Your objective:
The whole of the data, every line, should come back exactly the same.

Dataset entries
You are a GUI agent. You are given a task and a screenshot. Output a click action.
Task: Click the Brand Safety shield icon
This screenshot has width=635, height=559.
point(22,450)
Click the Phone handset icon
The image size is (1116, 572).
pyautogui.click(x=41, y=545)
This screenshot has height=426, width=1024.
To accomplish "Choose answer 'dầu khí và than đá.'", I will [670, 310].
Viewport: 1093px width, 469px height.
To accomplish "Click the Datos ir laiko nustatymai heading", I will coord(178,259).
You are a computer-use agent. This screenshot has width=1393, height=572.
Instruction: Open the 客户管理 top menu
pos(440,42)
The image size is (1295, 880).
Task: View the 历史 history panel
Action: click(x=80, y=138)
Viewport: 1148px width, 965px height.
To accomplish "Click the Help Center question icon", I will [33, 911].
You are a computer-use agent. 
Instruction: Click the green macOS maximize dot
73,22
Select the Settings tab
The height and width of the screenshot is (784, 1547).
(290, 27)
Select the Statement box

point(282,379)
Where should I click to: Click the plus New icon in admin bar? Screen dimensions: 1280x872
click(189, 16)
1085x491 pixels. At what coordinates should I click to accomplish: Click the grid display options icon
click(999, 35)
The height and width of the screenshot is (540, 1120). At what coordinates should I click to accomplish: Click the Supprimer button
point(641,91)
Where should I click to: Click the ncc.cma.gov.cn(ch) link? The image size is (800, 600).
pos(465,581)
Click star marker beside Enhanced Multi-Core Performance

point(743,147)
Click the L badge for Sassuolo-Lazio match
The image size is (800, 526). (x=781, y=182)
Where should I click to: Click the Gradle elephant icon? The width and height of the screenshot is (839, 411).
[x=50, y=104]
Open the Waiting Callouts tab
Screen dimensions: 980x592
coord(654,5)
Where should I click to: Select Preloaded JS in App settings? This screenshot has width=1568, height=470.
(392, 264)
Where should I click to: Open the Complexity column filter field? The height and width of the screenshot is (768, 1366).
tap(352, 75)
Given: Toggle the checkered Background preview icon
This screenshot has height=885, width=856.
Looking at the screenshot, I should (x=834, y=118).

Result of this exercise:
You are a GUI agent. You are given a task and a screenshot. Output a click action.
Task: Click the Brand Safety shield icon
This screenshot has width=635, height=559.
point(22,450)
Click the Phone handset icon
The image size is (1116, 572).
pyautogui.click(x=41, y=545)
This screenshot has height=426, width=1024.
To accomplish "Choose answer 'dầu khí và than đá.'", I will [670, 310].
Viewport: 1093px width, 469px height.
To accomplish "Click the Datos ir laiko nustatymai heading", I will coord(178,259).
You are a computer-use agent. This screenshot has width=1393, height=572.
Instruction: Open the 客户管理 top menu
pos(440,42)
The image size is (1295, 880).
Task: View the 历史 history panel
Action: click(x=80, y=138)
Viewport: 1148px width, 965px height.
To accomplish "Click the Help Center question icon", I will [33, 911].
You are a computer-use agent. 
Instruction: Click the green macOS maximize dot
73,22
Select the Settings tab
The height and width of the screenshot is (784, 1547).
(290, 27)
Select the Statement box

point(282,379)
Where should I click to: Click the plus New icon in admin bar? Screen dimensions: 1280x872
click(189, 16)
1085x491 pixels. At what coordinates should I click to accomplish: Click the grid display options icon
click(999, 35)
The height and width of the screenshot is (540, 1120). At what coordinates should I click to accomplish: Click the Supprimer button
point(641,91)
Where should I click to: Click the ncc.cma.gov.cn(ch) link? The image size is (800, 600).
pos(465,581)
Click star marker beside Enhanced Multi-Core Performance

point(743,147)
Click the L badge for Sassuolo-Lazio match
The image size is (800, 526). (x=781, y=182)
Where should I click to: Click the Gradle elephant icon? The width and height of the screenshot is (839, 411).
[x=50, y=104]
Open the Waiting Callouts tab
Screen dimensions: 980x592
coord(654,5)
Where should I click to: Select Preloaded JS in App settings? This screenshot has width=1568, height=470.
(392, 264)
Where should I click to: Open the Complexity column filter field? The height and width of the screenshot is (768, 1366).
tap(352, 75)
Given: Toggle the checkered Background preview icon
This screenshot has height=885, width=856.
Looking at the screenshot, I should (x=834, y=118).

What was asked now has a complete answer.